The shrine is revered as one of the 18 Maha Shakta pithas.

Shakta pithas are shrines that are believed to have enshrined with the presence of Shakti due to the falling of body parts of the corpse of Sati Devi, when Shiva carried it. Each of the 51 Shakta pithas has shrines for Shakti and Kalabhairava. The Upper Lip of Sati Devi is said to have fallen here and the Shakti is called as Mahakali.

==References in Hindu scriptures==
According to the Puranas, the city of Ujjain was called Avantika and was famous for its beauty and its status as a devotional epicenter. It was also one of the primary cities where students went to study holy scriptures. According to legend, there was a ruler of Ujjain called Chandrasena, who was a pious devotee of Shiva and worshiped him all the time. One day, a farmer's boy named Shrikhar was walking on the grounds of the palace and heard the King chanting Shiva's name and rushed to the temple to start praying with him. However, the guards removed him by force and sent him to the outskirts of the city near the river Kshipra. Rivals of Ujjain, primarily King Ripudamana and King Singhaditya of the neighboring kingdoms decided to attack the Kingdom and take over its treasures around this time. Hearing this, Shrikhar started to pray and the news spread to a priest named Vridhi. He was shocked to hear this and upon the urgent pleas of his sons, started to pray to Shiva at the river Kshipra. The Kings chose to attack and were successful; with the help of the powerful demon Dushan, who was blessed by Brahma to be invisible, they plundered the city and attacked all the devotees of Lord Shiva.
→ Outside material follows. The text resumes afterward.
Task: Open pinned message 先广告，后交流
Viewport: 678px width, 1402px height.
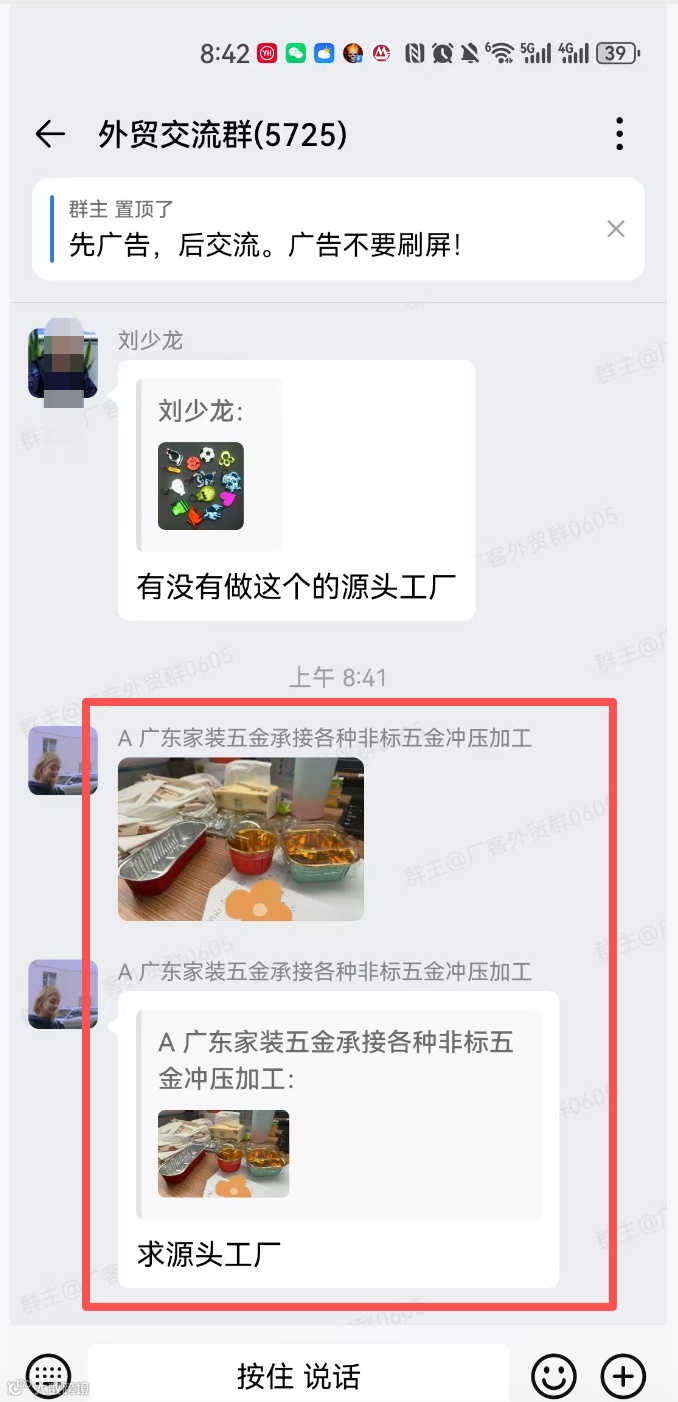Action: (338, 229)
Upon hearing the pleas of His helpless devotees, Shiva appeared in his Mahakala form and destroyed the enemies of King Chandrasena. Upon the request of his devotees Shrikhar and Vridhi, Shiva agreed to reside in the city and become the chief deity of the Kingdom and take care of it against its enemies and to protect all His devotees. From that day on, Shiva resided in His light form as Mahakala in a Lingam that was formed on its own from the powers of Shiva and his consort, Parvati. Shiva also blessed his devotees and declared that people who worshipped Him in this form would be free from the fear of death and diseases. Also, they would be granted worldly treasures and be under the protection of the Shiva himself.
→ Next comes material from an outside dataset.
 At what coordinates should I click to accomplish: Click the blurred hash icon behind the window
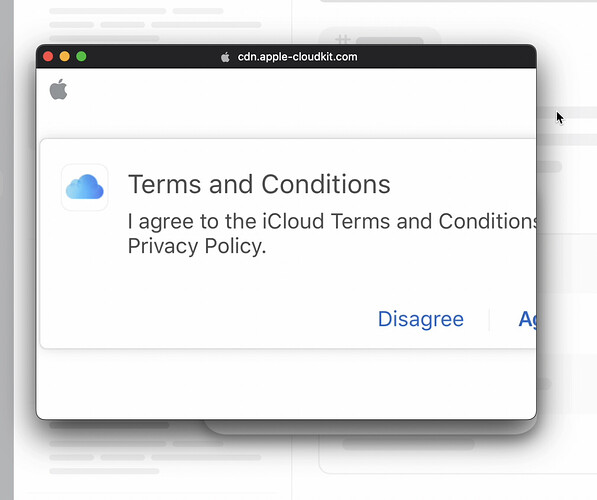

Bharthari was the elder son of King Gandharva-Sena, and received the kingdom of Ujjain from the celestial god Indra and the King of Dhara.
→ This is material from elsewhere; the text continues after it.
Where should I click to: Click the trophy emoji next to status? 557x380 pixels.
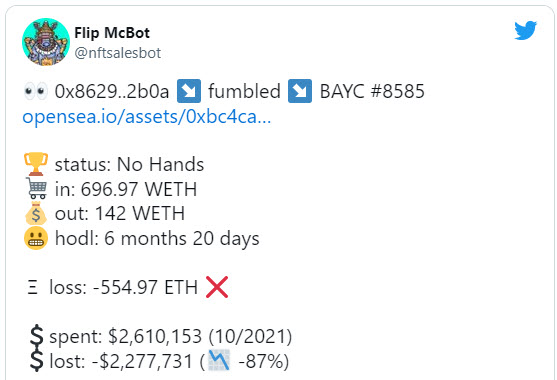pos(36,164)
When Bharthari was king of 'Ujjayani' (modern-day Ujjain) in his state there lived a Brahman who after years of austerities was given the fruit of immortality from the celestial tree of Kalpavriksha. The Brahman presented the same to his monarch, Raja Bharthari, who in turn, passed it on to his love, the beautiful, Pinglah Rani or Ananga Sena Raja Bhartrhari's last and youngest wife. The queen, being in love with the Head police officer of the state, Mahipaala, presented the fruit to him, who further passed it on to his beloved, Lakha, one of the maids of honour. Eventually, Lakha being in love with the king presented the fruit back to the king. Having completed the circle, the fruit revealed the downsides of infidelity to the king, he summoned the queen and ordered her beheading, and ate the fruit himself. After that, he abdicated the throne, and became a religious mendicant.

He later became a disciple of Pattinatthar who first indulged in an argument about samsari and sanyasi with king Bhartrhari. Later during the conversation pattinathar said that all women have 'dual mind' and it might be the true case even with Parameswari. King conveyed this news to Rani Pingalah and she ordered Pattinathar to get punished and to sit in kalu maram (tree, whose top portion would be sharpened like a pencil and whole tree is fully coated with oil, a person who is punished to sit in the top will be split into two pieces), they tried to kill Pattinathar, but Kalu Maram started burning and nothing happened to Pattinathar, the king received the news and went directly to Pattinathar and asked him to get ready to die the next day, but Pattinathar replied, "I'm ready right now, to die". The next day king came with tears in his eyes and released saint from jail because he actually noticed Queen Pingalah in love with horsemen that night, He threw away his empire, wealth, even full coat dress and dressed in a simple kovanam (loincloth), the king became a disciple of Pattinatthar and got moksha (salvation) in the Srikalahasteeshwara Temple in Andhra Pradesh which houses the Vayu Lingam, a part of the Pancha Bhoota Sthalams of Shiva.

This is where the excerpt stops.